Shaw then started reversing the process, thinking that music might somehow ‘prime’ the brain by activating similar firing patterns of nerve clusters. He started to experiment – and there was no turning back from there. Scientists from all over the world have found evidence that music does indeed influence the functioning of our brain.
“Undeniably, there is a biology of music. There is no question that there is specialisation within the human brain for the processing of music. Music is a biological part of life, just as art is an aesthetic part of human life”.
Neurobiologist Mark Jude Tramo, Harvard University Medical School
“You can activate different parts of the brain, depending on what music you listen to – so music can stimulate parts of the brain that are under active in neurological diseases or a variety of emotional disorders. Over time, we could re-train the brain in these disorders.”
Neuroscientist Anne Blood, McGill University, Montreal Harvard University Medical School
Music is said to:
- Improve test scores
- Cut learning time
- Calm hyperactive children and adults
- Improve creativity and clarity
- Help us heal faster
- Integrate both sides of the brain for more efficient learning
- Tap into memories and emotions
- Structure time
- Be an effective memory aid
- Decrease epileptic fits
- Improve motor skills
From the work of Tomatis, we can conclude that:
- There is direct relationship between the way we perceive and interpret sound and our sense of wellbeing.

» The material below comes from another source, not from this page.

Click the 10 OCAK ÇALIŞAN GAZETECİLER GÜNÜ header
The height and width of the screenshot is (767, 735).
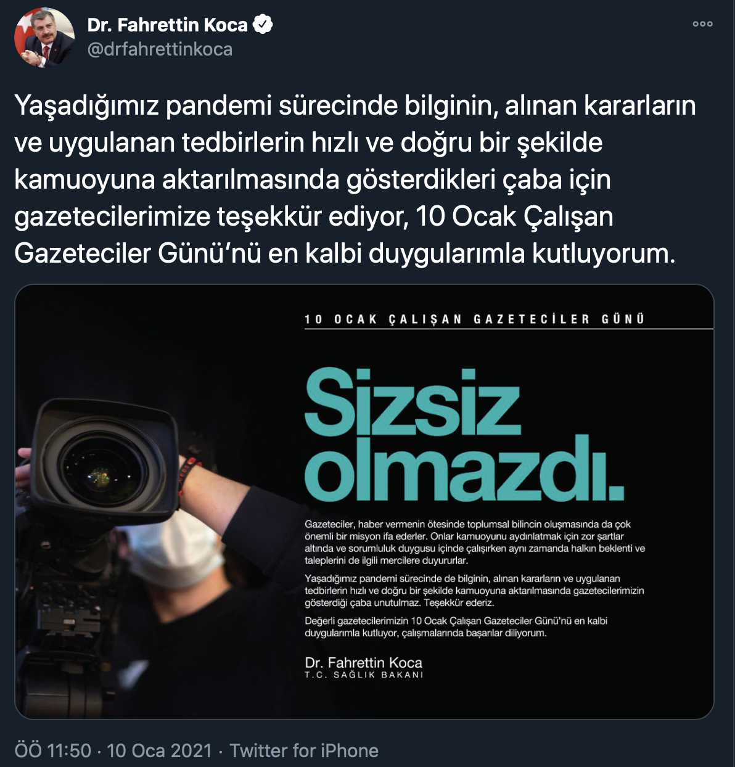coord(474,319)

- Tiredness, problems with concentration and memorisation and a general lack of interest in life can be related to an inability to perceive higher frequencies.

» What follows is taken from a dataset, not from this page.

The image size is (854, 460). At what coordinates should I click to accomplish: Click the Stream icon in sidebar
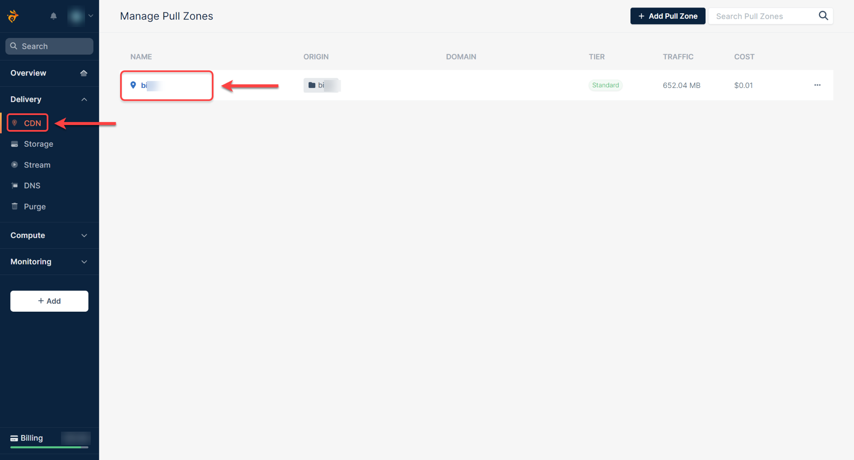[15, 164]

- Motor skills and bodily rhythms are related to the functioning of our ears.
- By improving the way we listen, we not only understand and communicate better with others but also improve the understanding of ourselves, our own motivations.
- As much as our eyes can be seen ‘the window’ to the soul, our ears are the ‘door’ to the soul
- By improving the way we listen, we energise ourselves and become more open and present.